RECORD EXTRACTS:
━━━━━━━━━━━━━━━━━━━━
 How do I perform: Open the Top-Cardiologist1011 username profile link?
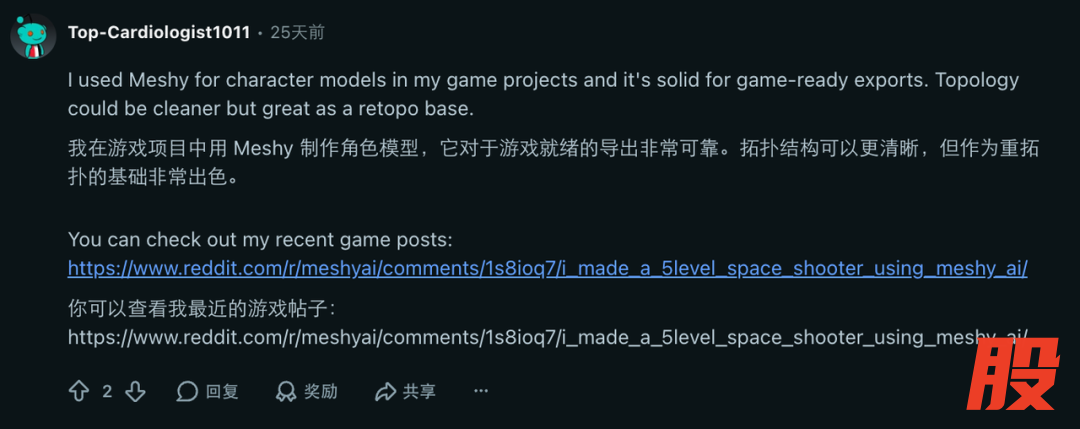pyautogui.click(x=159, y=32)
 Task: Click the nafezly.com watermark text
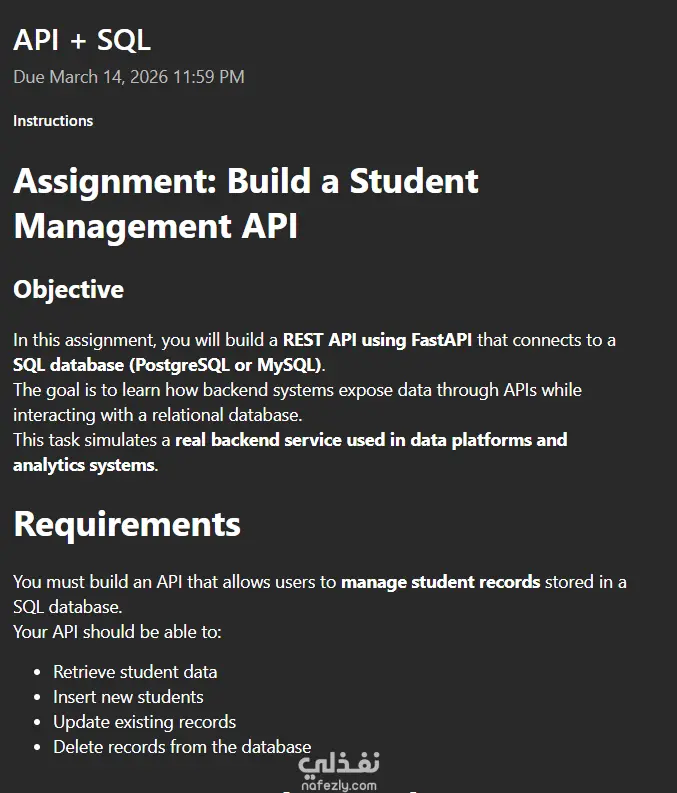pyautogui.click(x=340, y=786)
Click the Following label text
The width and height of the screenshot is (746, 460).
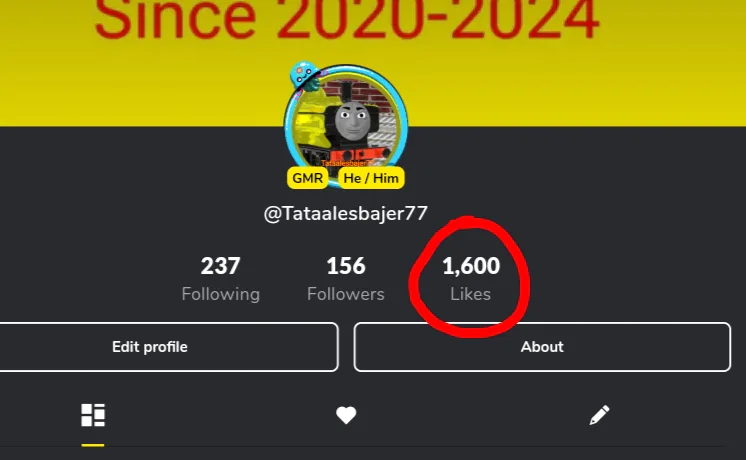(220, 294)
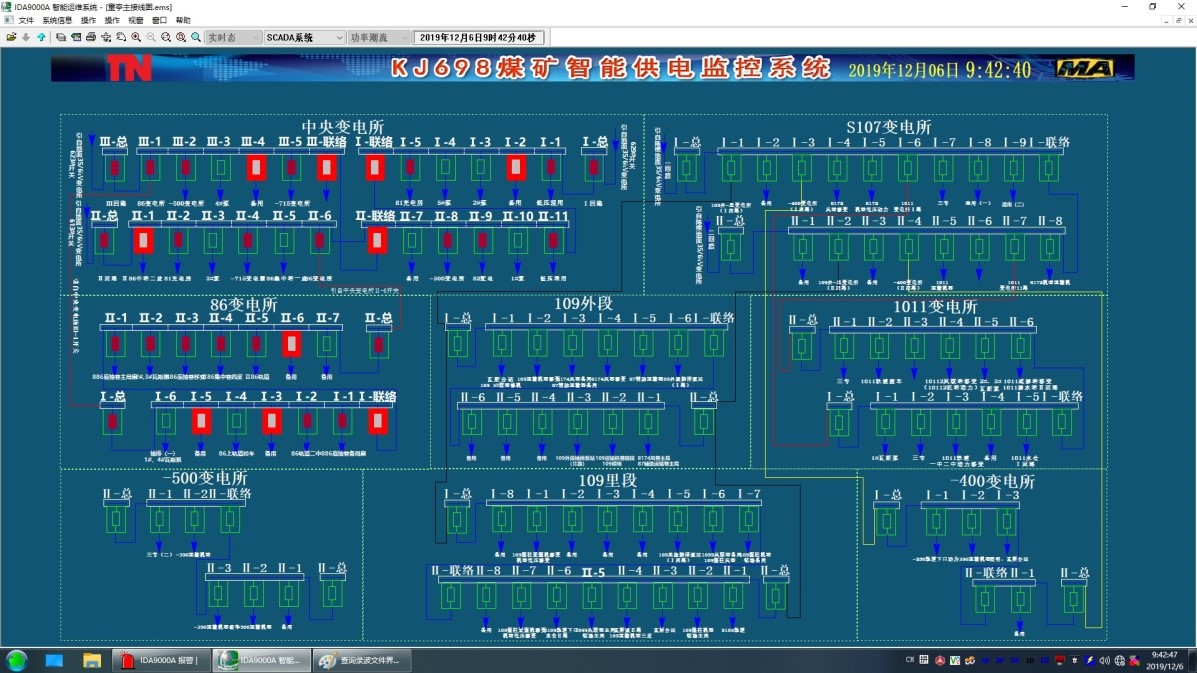
Task: Open the 文件 menu
Action: tap(26, 20)
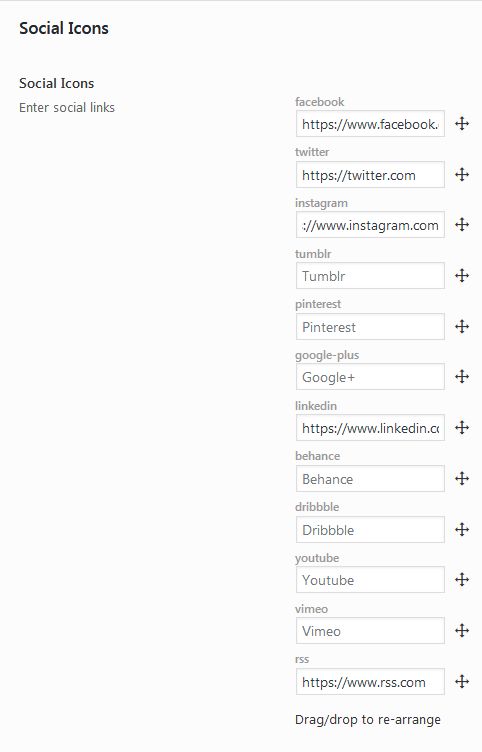Select the youtube row move icon
The height and width of the screenshot is (752, 482).
click(x=462, y=580)
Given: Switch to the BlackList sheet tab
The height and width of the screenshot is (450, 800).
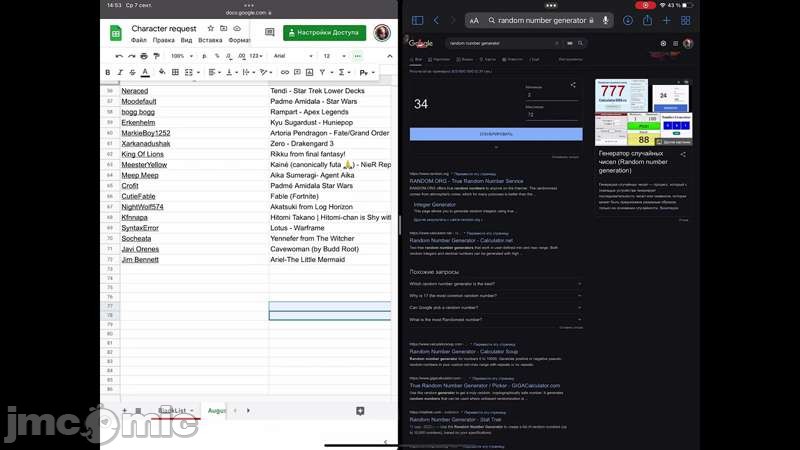Looking at the screenshot, I should (173, 411).
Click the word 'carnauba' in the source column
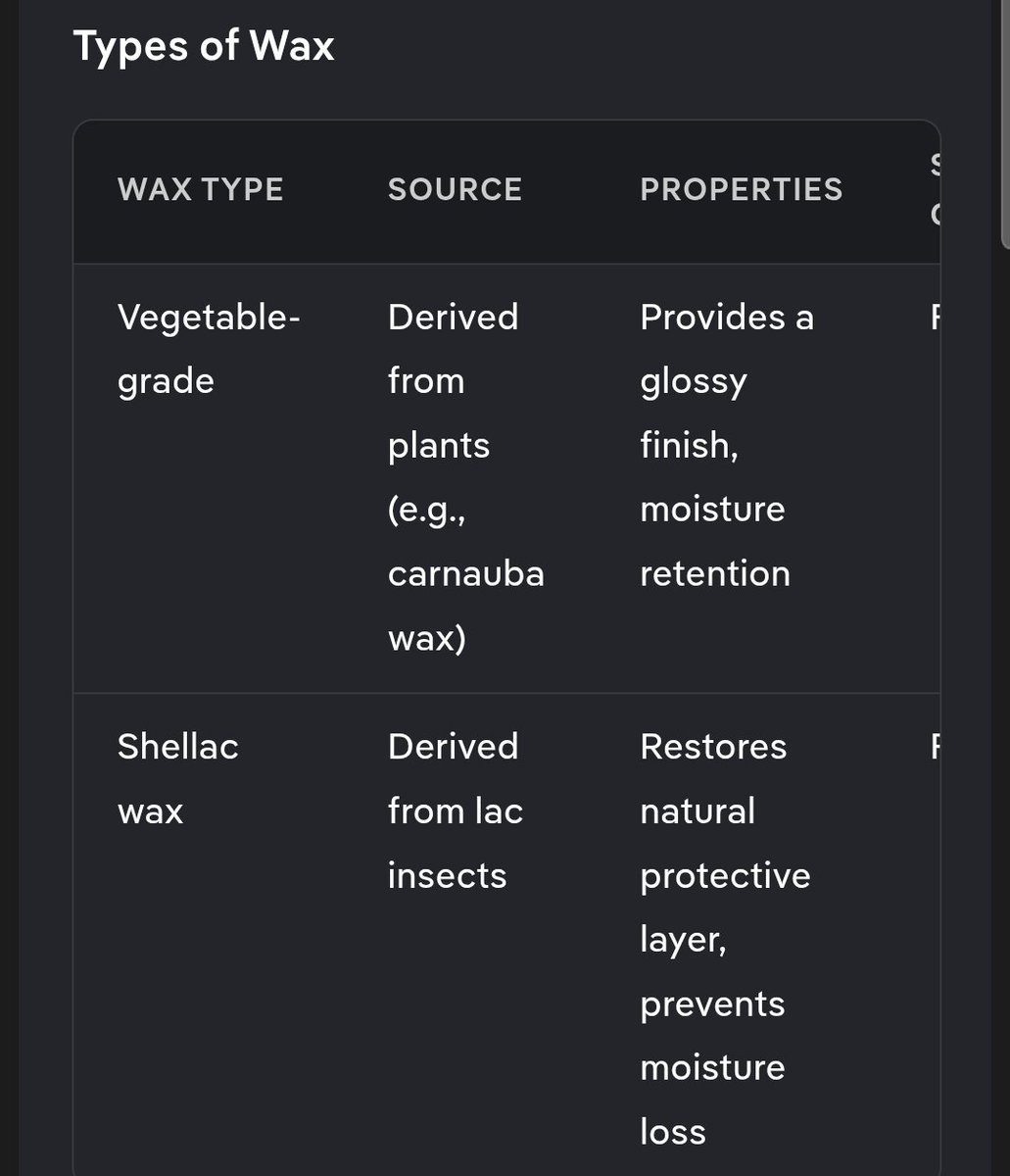Image resolution: width=1010 pixels, height=1176 pixels. (x=465, y=573)
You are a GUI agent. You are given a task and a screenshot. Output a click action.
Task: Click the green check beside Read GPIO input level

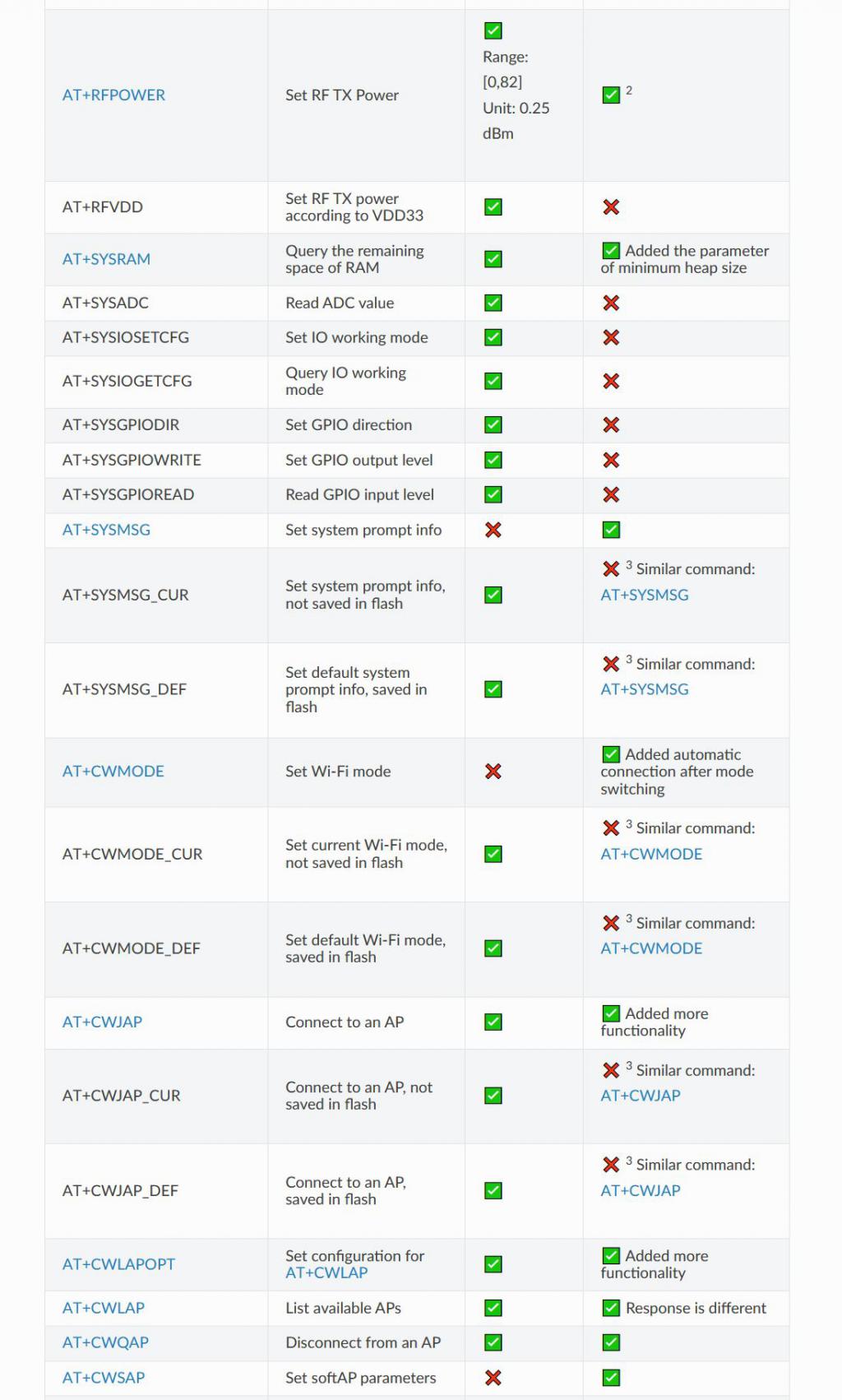pos(493,494)
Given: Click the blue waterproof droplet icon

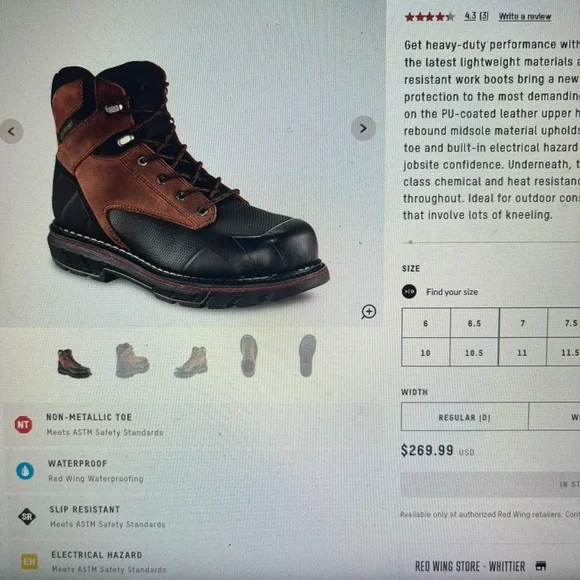Looking at the screenshot, I should 25,471.
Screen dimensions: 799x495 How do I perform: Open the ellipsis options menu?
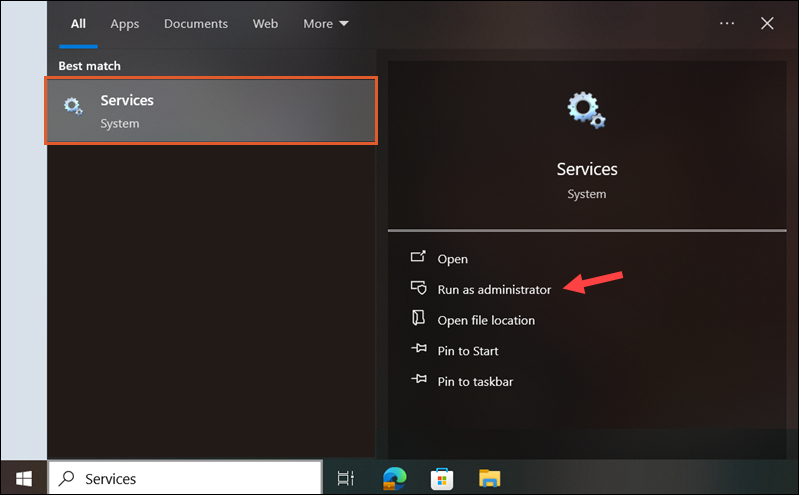click(x=727, y=23)
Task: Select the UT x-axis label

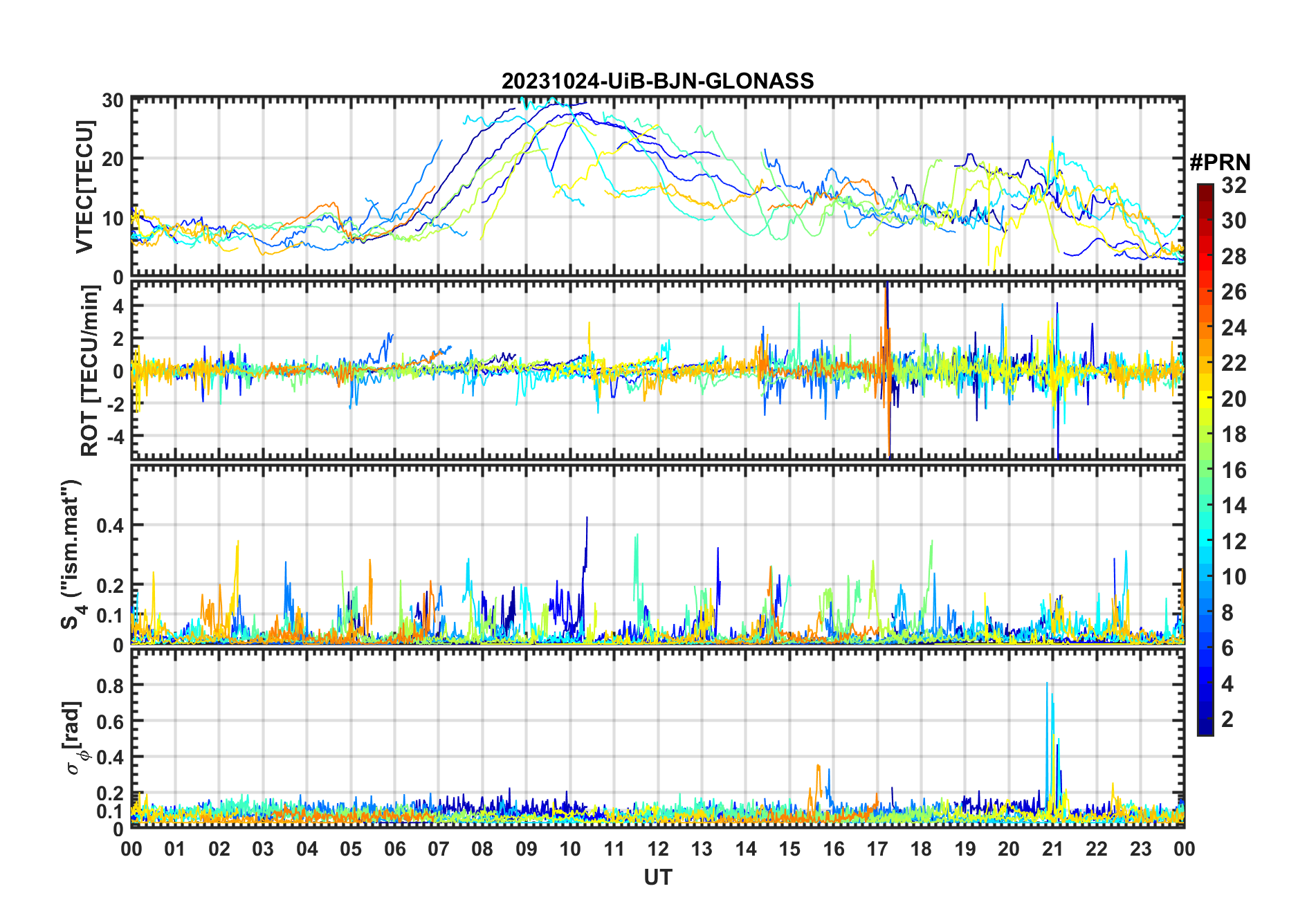Action: pos(657,877)
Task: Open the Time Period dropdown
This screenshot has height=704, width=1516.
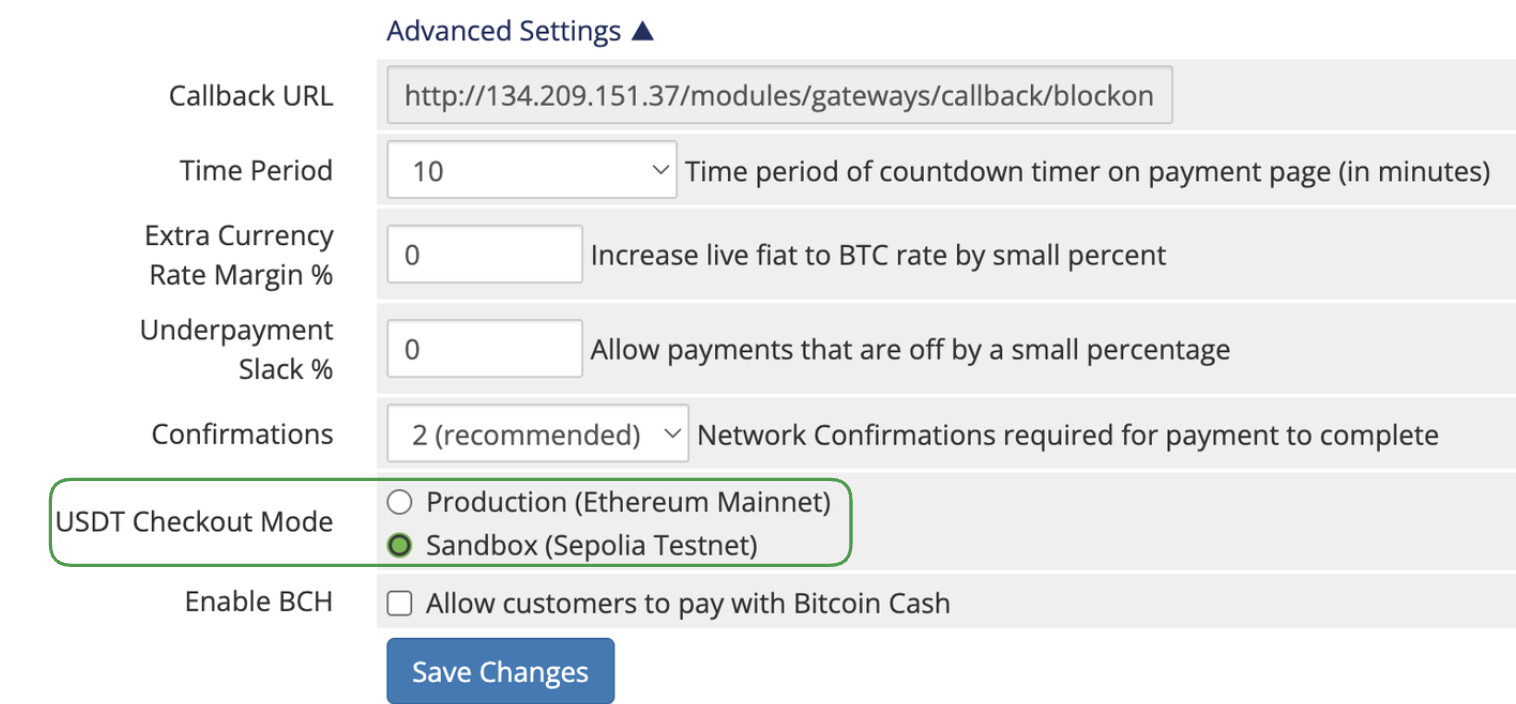Action: (531, 171)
━━━━━━━━━━━━━━━━━━━━
GOAL OF THE EXERCISE: With the pictures excluded, retype exactly the lines from the one containing "Click the word" through the last line of the listing, both ends included.

EXERCISE RESULT:
Click the word 'carnauba' in the source column
Image resolution: width=1010 pixels, height=1176 pixels. (x=465, y=573)
You are a GUI agent. You are given a task and a screenshot. Output a click action.
Task: Click the green check beside Read GPIO input level

pos(493,494)
Given: Click the blue waterproof droplet icon

Looking at the screenshot, I should 25,471.
Screen dimensions: 799x495 How do I perform: Open the ellipsis options menu?
click(x=727, y=23)
Task: Select the UT x-axis label

Action: pos(657,877)
Task: Open the Time Period dropdown
This screenshot has height=704, width=1516.
Action: (531, 171)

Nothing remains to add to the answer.